Copy the part of the listing that opens with the line containing "on output-line: multiple" and closes with the line containing "Looking at the image, I should click on (1053, 71).", including both of those lines, and leave the pictures out of your answer.

## EXTRACTED INFORMATION
========================================

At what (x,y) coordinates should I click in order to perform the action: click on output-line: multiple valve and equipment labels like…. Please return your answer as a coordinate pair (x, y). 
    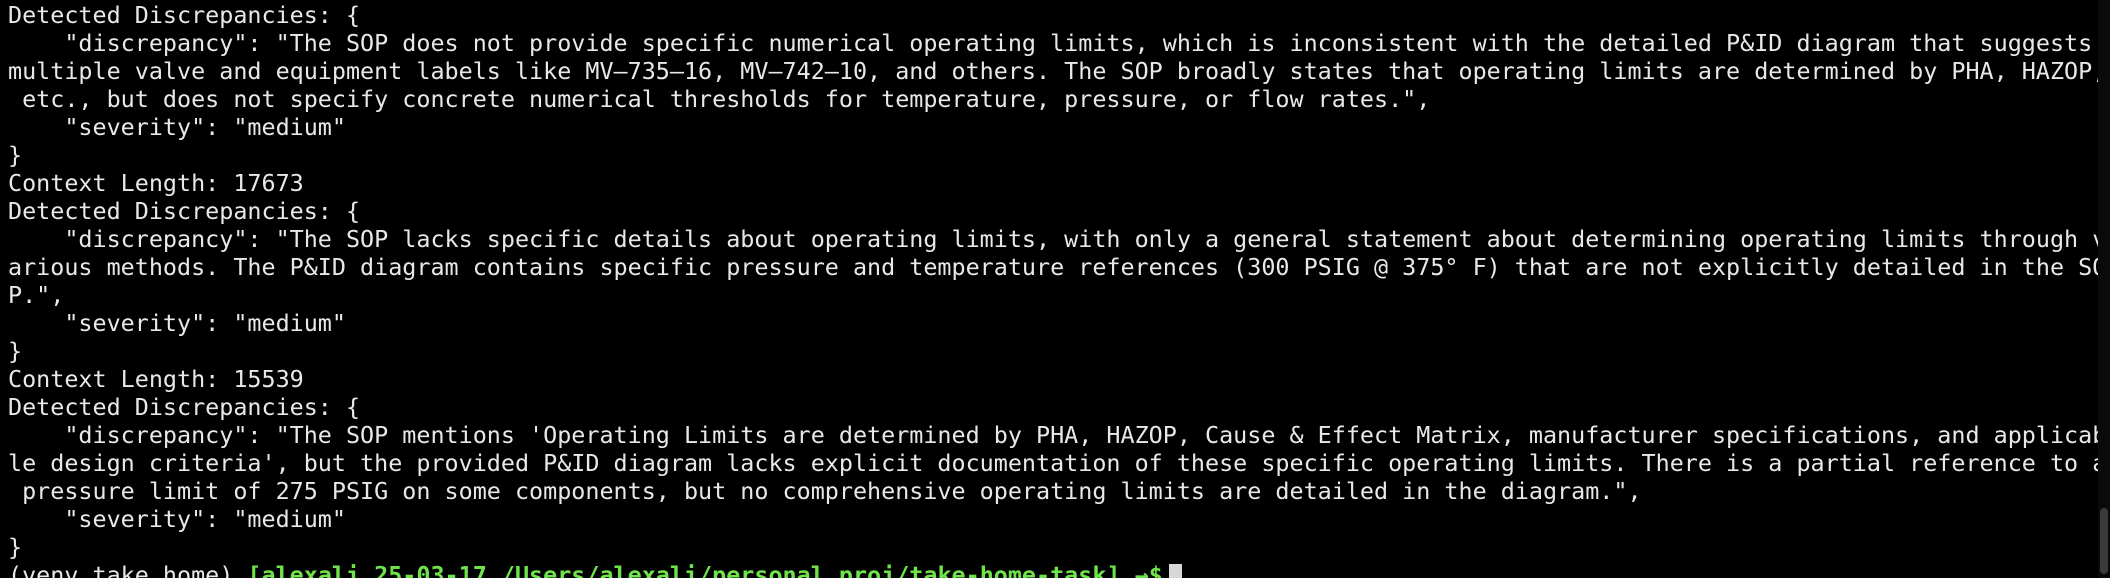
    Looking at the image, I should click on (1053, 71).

========================================

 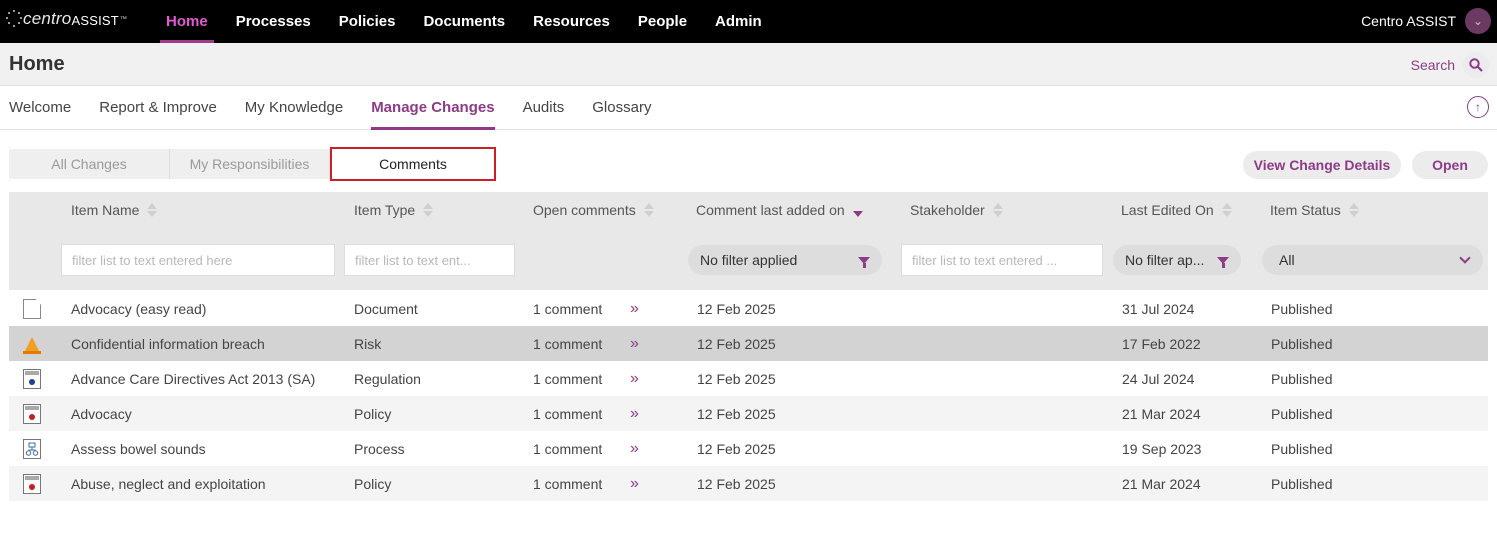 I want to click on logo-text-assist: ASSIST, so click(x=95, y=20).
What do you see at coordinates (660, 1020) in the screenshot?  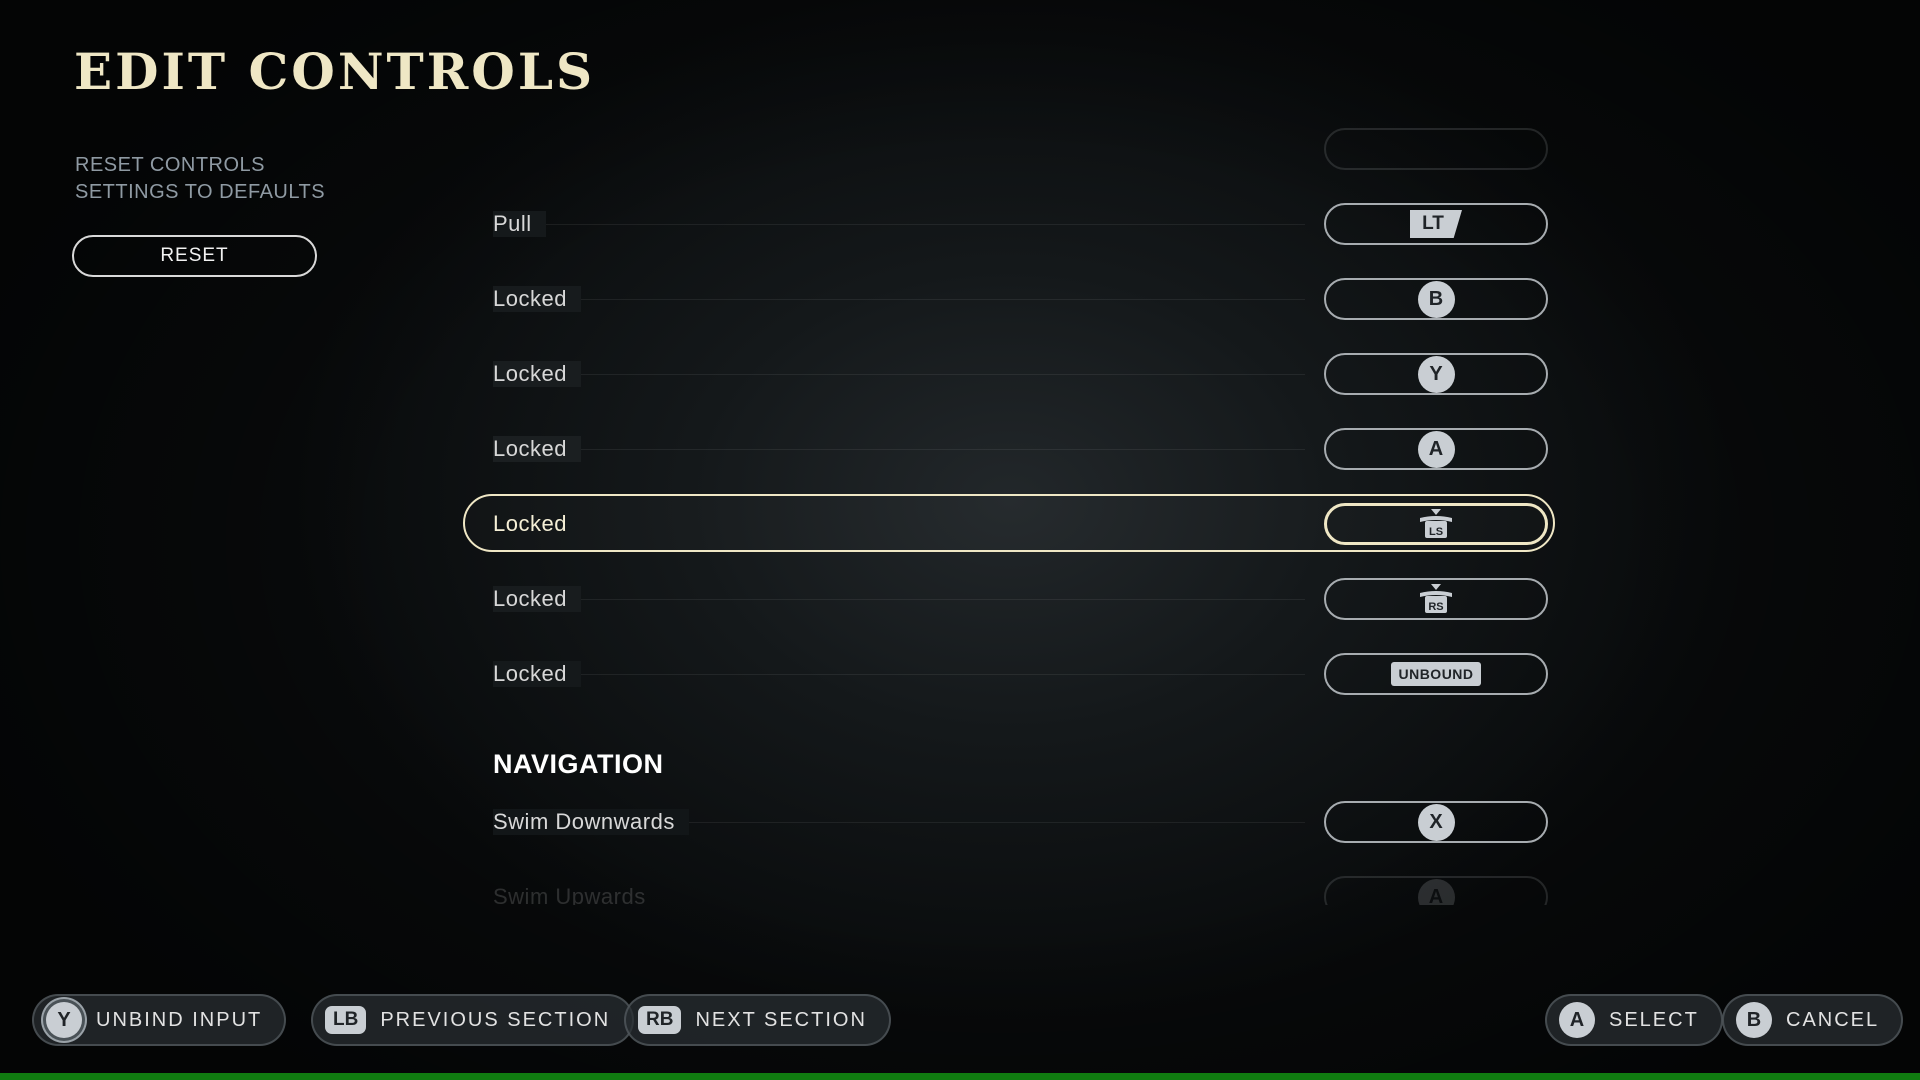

========================================

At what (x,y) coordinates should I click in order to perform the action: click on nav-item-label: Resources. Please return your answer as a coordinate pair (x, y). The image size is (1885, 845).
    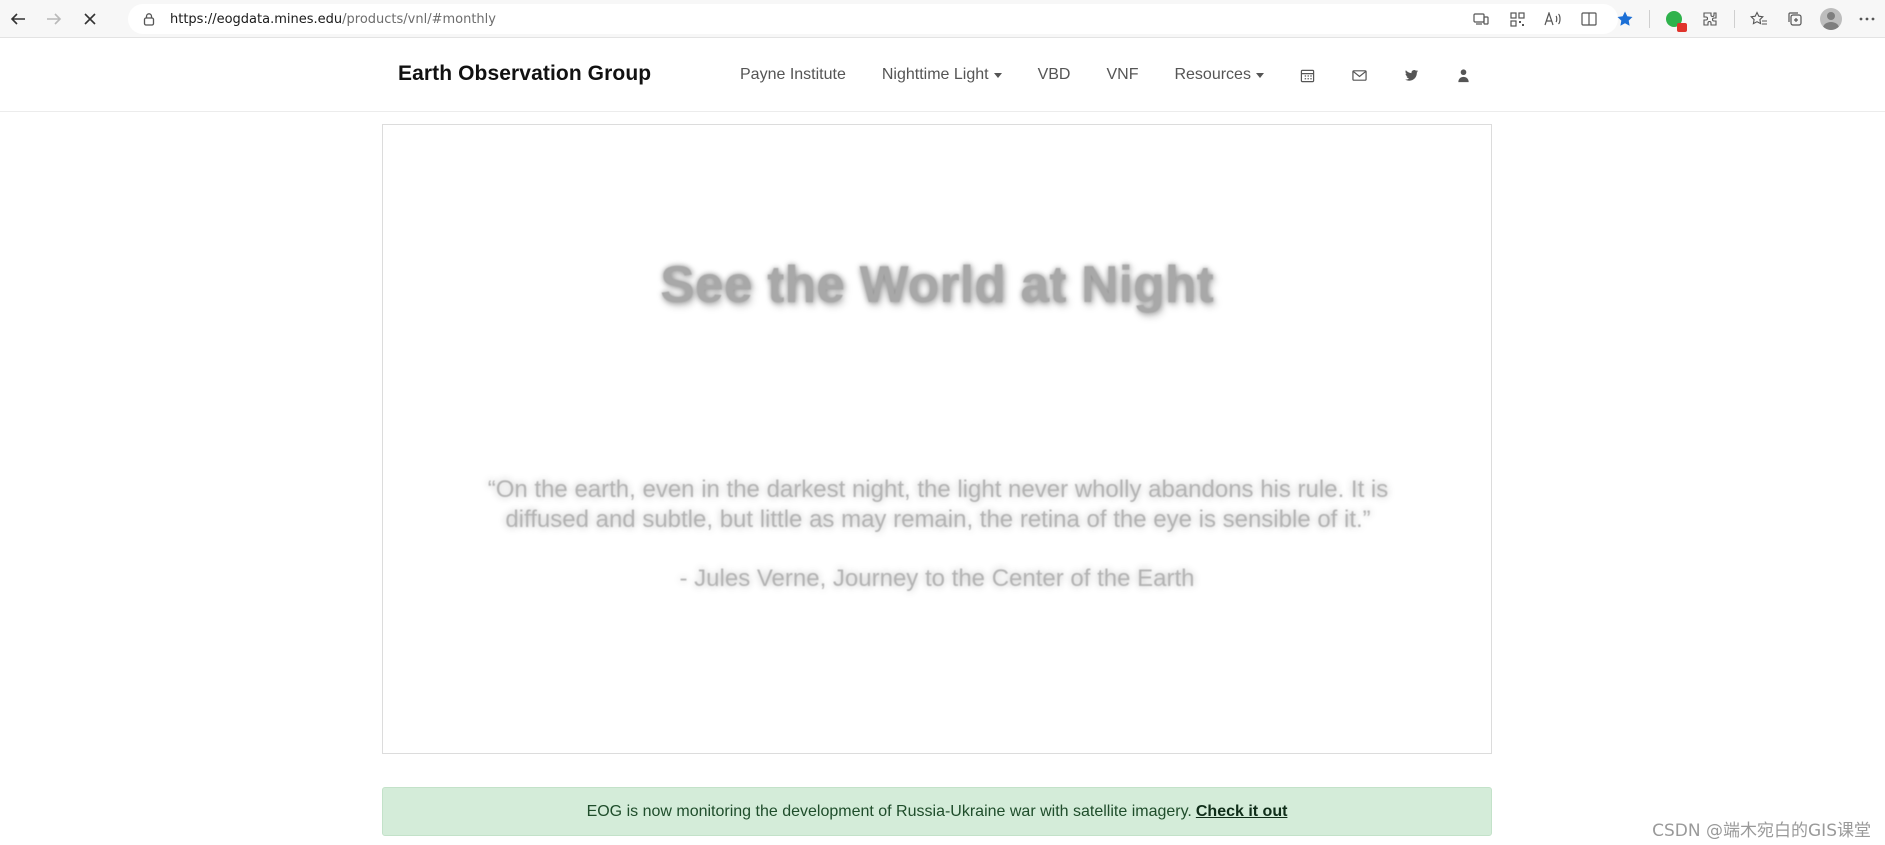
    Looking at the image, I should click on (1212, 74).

========================================

## WRITTEN RESPONSE
At what (x,y) coordinates should I click in order to perform the action: click on output-line: multiple valve and equipment labels like…. Please return your answer as a coordinate pair (x, y). 
    Looking at the image, I should click on (1053, 71).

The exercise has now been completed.